14/5/07

madrobins: It's a meatloaf.  Dressed up like a bunny.  (Default)
My eleventh grade physics teacher was, apparently, an okay teacher. But not the year I took physics. I should note that I was not a great physics student--all the physics I remember I learned in biology. But the year I took physics was 1969-70, and my physics teacher was horrified by the breakdown of society, and was easily nudged off topic into current events. This may explain why I have a tendency to conflate footpounds and The John Birch Society. His beliefs bled way over into his classes, and not in a good way. On the other hand, I had several great teachers whose feelings about current events (pro and con) informed really excellent conversations in class.

Flash forward a little. Like, to now, when a teacher who was talking about civil disobedience and anti-war protests mentioned to her kids that she honked for peace, and was fired for incendiary speech.

I may be misreading things (I read the article twice) but...one of the ways you encourage activism is by showing your students that you're not afraid of opinions, pro or con your own. This is not a case of Deborah Mayer wearing a Fuck Bush t-shirt, or trying to recruit for a Children's Crusade of some sort.
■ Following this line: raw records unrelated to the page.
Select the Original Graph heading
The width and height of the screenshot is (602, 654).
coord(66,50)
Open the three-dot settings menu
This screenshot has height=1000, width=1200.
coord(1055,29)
One of her students asked her if she would ever take part in an anti-war protest. "I honk for peace," she said. If she'd said "I don't eat veal" or "I bicycle to work to spare the air" would those have been unacceptably political statements? This is not a teacher coming in to school to preach the Gospel or promote tooth decay; this was a woman who was asked a question by a student and gave a pretty mild answer. What was she supposed to say? "I'm sorry but I can't discuss that with you--your politics might be confounded and your head might explode?" Puh-leeze.